Money is hard to earn and easy to spend. That's why we get the cheap version from time to time at the expense of quality, hoping that it will do the job anyway...
Most often, this little money saving tip will work, but not with tablets. I got my hand on a cheap Android tablet (Hipstreet Aurora) a while ago. And when I say cheap, it was really cheap (69$).
It sounded like a good deal as an entry level device to learn about it and eventually explore app development. Knowing about mobile development in a professional career is a must these days. For me, it looked good enough for that purpose since my main tablet is an iPad.
Of course, comparing the Aurora with the iPad is not relevant as they are two different beasts. Anyway, this is how I discovered Android and the after taste is pretty strong.
Overall, Android looks nice and has some pretty nifty features that I don't have on my iPad. But the implementation on the Aurora made the experience pretty awful considering that my expectations are based on the iPad.
It was freezing all the time, it was slow and apps looked awful.
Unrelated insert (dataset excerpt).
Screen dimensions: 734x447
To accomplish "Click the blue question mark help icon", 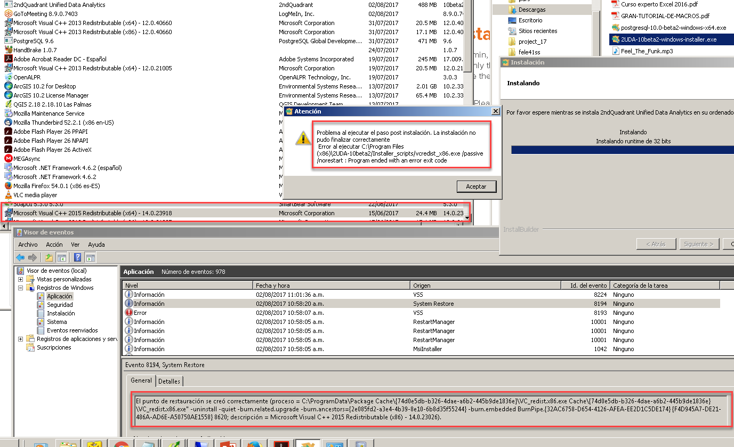I will 78,258.
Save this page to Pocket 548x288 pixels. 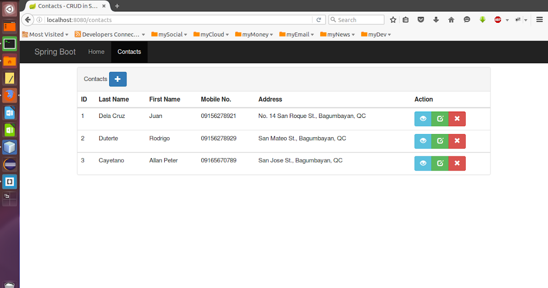point(421,20)
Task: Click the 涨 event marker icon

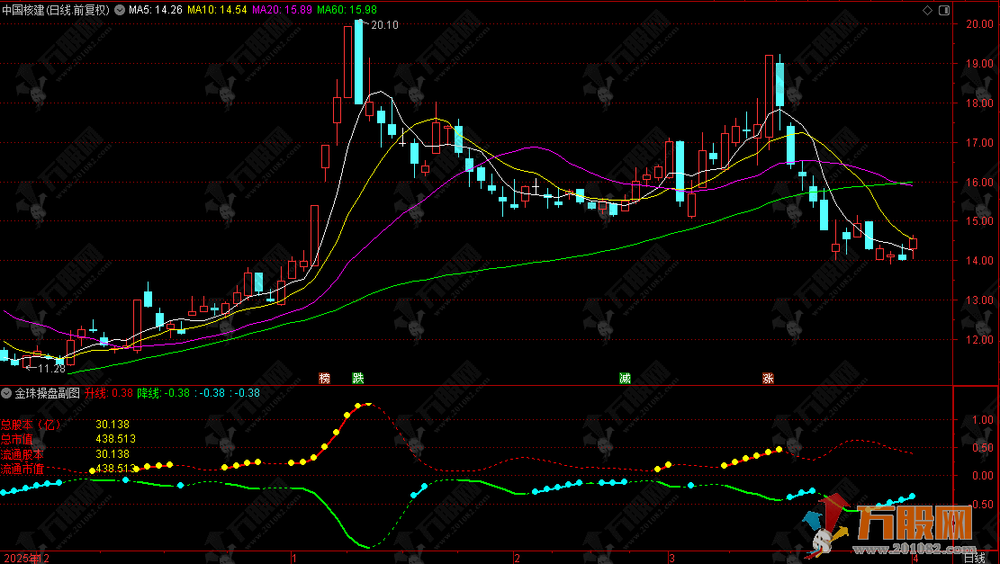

I have to say that Google Play was not available on this device and I had to rely on 1Mobile store for apps. Sadly, the apps were a bit old compared to the version found in the Google Play store.
In the end, the whole experience was a disaster. Not because of Android, but because it was a cheap entry level device. I'm pretty sure that a decent device like the Nexus 7 would have been more pleasant and I would have learned more about developing apps for Android.
With tablets, cheap is a waste of money and time. Better get the real deal and be happy!